In his Budget today the Chancellor, George Osborne, is expected to confirm the extension of the Government's Help to Buy scheme until 2020. After he trailed it on Sunday, the share prices of the UK's leading housebuilders soared – more than £500m was added to the market capitalisations of the companies, including Persimmon, Barratt Developments and Taylor Wimpey.

But while Help to Buy has fuelled an already heating property market, accounting for 25-30 per cent of all transactions, according to Liberum Capital, it has not been met by a commensurate lift in housebuilding. All it's done is to boost the profits of the developers – hence the surge in their share prices.

Under the system, buyers of new-build homes receive assistance with their funding. The expectation in the Treasury was that those incentives would encourage the builders to get building. That hasn't occurred, however. Housing starts last year were up 23 per cent. While that may appear like a good result, it's actually a third below the pre-credit crunch, 2006 level.

The builders have adopted a winning strategy. They know that 240,000 homes have to be built in Britain each year, just to stay abreast of population growth. They're not achieving anything like that. They know demand will outstrip supply. They know, too, that Help to Buy will push up that demand still further; while low rates will ramp it up still more.

With Help to Buy so far, the developers have been able to sit back and watch prices rise, not exert themselves and take too much risk by building lots of additional new homes, and collect the profits – so much so that they've been returning cash to shareholders. The Government is wise to this and it's likely they will come under pressure to build in the next six years.

Asking politely, however, is not enough. Instead of Help to Buy, ministers should have opted for a Help to Build plan. The housebuilders argue that if they build too much, land prices soar, and that undermines their property margins. There is a simple, quick solution to this, one suggested by the Institute for Public Policy Research in 2012: slap a land tax on all undeveloped developable land worth more than £2m.

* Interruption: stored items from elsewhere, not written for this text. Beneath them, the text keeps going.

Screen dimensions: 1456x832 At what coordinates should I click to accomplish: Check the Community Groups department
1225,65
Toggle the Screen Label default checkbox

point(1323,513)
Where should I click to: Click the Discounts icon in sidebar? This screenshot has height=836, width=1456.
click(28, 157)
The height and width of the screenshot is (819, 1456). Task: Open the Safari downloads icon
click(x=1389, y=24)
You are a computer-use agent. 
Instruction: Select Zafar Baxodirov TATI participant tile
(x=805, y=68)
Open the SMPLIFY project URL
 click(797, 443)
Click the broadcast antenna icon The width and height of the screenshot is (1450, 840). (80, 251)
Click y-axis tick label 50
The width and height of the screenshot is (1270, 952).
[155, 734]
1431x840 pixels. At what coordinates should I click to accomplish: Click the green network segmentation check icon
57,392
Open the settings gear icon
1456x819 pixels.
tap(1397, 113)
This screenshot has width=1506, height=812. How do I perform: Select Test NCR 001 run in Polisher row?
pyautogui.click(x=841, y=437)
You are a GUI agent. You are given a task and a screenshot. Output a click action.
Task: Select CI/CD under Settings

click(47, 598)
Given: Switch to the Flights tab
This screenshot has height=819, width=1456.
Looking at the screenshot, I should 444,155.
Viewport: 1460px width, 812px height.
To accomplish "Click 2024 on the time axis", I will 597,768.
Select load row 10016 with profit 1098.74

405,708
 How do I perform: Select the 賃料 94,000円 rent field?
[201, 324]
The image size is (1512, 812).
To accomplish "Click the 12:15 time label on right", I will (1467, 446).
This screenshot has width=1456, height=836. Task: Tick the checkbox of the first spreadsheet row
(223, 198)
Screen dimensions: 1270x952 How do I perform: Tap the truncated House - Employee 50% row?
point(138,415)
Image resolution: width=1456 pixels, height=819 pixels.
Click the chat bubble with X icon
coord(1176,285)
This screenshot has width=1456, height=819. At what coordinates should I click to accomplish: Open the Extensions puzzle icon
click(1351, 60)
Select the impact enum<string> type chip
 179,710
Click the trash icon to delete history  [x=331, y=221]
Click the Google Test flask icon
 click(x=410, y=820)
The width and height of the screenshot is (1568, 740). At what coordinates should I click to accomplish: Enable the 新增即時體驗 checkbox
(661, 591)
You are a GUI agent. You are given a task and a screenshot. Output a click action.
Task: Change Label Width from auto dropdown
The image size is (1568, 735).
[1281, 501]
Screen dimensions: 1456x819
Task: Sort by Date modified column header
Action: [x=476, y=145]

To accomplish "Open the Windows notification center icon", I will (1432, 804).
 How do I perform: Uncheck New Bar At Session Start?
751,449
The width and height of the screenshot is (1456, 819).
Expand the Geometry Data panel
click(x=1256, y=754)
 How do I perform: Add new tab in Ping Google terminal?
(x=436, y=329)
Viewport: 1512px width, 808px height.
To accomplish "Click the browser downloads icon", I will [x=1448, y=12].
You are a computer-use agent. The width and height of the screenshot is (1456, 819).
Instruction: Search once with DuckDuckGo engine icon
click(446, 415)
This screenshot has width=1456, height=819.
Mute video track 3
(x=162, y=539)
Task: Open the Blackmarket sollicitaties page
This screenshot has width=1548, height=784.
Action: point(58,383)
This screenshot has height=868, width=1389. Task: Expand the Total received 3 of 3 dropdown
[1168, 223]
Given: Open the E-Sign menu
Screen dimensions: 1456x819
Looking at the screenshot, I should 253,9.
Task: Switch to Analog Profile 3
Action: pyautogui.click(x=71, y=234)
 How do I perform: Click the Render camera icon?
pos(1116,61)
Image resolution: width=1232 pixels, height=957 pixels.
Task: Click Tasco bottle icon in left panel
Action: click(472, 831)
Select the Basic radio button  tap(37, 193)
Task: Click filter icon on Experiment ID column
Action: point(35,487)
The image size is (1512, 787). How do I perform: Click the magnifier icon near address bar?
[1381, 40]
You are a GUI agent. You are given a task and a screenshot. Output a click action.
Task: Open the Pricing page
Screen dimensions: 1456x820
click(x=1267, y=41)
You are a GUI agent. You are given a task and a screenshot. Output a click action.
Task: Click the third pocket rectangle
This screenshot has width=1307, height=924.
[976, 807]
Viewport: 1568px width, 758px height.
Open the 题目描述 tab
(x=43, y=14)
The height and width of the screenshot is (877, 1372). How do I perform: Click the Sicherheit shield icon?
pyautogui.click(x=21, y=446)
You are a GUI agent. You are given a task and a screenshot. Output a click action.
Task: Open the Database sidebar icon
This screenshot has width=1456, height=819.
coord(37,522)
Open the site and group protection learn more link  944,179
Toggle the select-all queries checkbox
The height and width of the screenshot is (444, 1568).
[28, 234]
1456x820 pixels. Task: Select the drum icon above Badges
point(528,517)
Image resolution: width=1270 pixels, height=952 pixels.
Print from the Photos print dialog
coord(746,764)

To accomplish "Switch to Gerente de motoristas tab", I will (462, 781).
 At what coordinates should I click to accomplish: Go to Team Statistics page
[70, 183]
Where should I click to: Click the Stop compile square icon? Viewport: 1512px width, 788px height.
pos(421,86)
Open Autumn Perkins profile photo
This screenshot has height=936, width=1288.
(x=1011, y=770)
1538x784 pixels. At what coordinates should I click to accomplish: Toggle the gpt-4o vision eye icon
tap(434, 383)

Labour is promising something similar. Ed Miliband has said a Labour government would threaten developers with a use-it-or-lose-it ultimatum, allowing councils to buy back land or fine the owner for not developing it.

There has to be a quid pro quo, though. The planning system has to be simplified and speeded up. Councils and government have to provide more carrots to developers to build in less-affluent areas, where much of the empty land lies.

One solution is for councils to stop holding out for cash for sites, but to let the builders have them for free – and then share in the proceeds once the new homes are built and sold.

Something must change, and urgently. The property industry has to be told: stop playing your unscrupulous games, quit believing in ghosts.